Supply-chain Grinch eyes the holidays

The Delta variant surge in September dented what had been robust shopping

  
A woman shops at Macy's department store inside Roosevelt Field shopping mall in Garden City, New York, U.S., May 20, 2021. REUTERS/Shannon Stapleton

A woman shops at Macy's department store inside Roosevelt Field shopping mall in Garden City, New York, U.S., May 20, 2021. REUTERS/Shannon Stapleton

(The author is a Reuters Breakingviews columnist. The opinions expressed are their own.)

WASHINGTON - U.S. consumers are still an economic bright spot, despite a slowdown in spending. Instead, it’s supply-chain snarls that will bring down the holiday cheer. They could dampen spirits into the next year too.

The Delta variant surge in September dented what had been robust shopping. Consumer spending rose 0.6% from August, compared to a 1% bump in the previous one-month period, the Commerce Department said on Friday. But consumers are expected to come back for the holidays as Covid-19 cases ease. The National Retail Federation on Wednesday projected record spending in the next two months, with a bump of up to 11% compared to last year.

Supply-chain problems will last longer. Such issues, including chip shortages, cost Apple $6 billion in sales in its last fiscal quarter and it may be worse during the holidays, Chief Executive Tim Cook told Reuters on Thursday. Amazon.com expects labor, inflation and supply-chain constraints to cost $4 billion this quarter.
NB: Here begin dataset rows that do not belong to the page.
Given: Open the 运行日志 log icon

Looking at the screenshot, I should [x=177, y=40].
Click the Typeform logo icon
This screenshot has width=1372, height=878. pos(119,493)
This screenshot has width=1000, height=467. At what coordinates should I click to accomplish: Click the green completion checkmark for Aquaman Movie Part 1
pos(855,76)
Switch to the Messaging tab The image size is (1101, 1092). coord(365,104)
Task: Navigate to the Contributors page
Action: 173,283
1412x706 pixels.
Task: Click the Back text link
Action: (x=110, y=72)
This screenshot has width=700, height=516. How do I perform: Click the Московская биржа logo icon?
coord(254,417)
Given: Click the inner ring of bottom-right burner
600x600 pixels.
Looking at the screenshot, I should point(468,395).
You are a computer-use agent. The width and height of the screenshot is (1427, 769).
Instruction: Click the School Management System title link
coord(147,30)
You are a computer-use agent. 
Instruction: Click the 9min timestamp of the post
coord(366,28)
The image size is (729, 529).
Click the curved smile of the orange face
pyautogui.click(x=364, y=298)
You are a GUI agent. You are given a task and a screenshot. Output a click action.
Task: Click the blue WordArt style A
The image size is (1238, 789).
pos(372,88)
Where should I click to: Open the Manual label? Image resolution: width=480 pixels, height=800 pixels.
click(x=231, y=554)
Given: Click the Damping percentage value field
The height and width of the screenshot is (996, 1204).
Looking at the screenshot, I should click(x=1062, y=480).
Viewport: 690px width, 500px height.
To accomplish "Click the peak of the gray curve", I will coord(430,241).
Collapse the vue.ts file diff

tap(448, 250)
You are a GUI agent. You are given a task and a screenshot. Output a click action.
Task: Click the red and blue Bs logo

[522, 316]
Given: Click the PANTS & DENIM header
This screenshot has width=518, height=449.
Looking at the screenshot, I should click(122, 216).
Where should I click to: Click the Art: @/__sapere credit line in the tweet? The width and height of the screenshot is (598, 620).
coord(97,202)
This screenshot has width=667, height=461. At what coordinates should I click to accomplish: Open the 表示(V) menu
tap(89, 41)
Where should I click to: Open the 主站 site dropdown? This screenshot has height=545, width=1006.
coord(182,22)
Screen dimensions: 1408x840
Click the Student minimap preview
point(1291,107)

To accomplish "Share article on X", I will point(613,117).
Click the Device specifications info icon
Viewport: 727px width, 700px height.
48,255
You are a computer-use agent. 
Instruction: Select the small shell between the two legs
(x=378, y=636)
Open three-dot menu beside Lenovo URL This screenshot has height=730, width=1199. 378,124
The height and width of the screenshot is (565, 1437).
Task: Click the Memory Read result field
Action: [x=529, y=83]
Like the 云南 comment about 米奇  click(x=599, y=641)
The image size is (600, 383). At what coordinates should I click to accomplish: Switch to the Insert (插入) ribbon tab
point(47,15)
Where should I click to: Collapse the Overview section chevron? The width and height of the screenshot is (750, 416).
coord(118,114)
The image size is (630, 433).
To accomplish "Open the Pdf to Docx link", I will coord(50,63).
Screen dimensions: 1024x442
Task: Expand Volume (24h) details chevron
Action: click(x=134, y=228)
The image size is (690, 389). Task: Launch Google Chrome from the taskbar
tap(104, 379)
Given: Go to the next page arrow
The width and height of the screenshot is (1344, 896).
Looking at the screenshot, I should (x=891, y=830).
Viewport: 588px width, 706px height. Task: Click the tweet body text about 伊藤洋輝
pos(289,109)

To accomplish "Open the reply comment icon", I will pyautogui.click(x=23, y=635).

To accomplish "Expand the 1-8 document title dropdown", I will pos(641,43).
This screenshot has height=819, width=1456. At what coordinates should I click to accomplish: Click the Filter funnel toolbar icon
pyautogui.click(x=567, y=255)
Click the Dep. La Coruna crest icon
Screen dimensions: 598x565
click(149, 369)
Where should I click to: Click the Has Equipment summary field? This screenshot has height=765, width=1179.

Higher prices so far haven’t turned off customers, but hard-to-find iPhones and other goods could hike costs further, which could eventually take a toll on consumer confidence. With hiccups continuing in 2022, consumers and companies will feel the pain beyond the holidays. (By Gina Chon)

(The author is a Reuters Breakingviews columnist. The opinions expressed are their own.)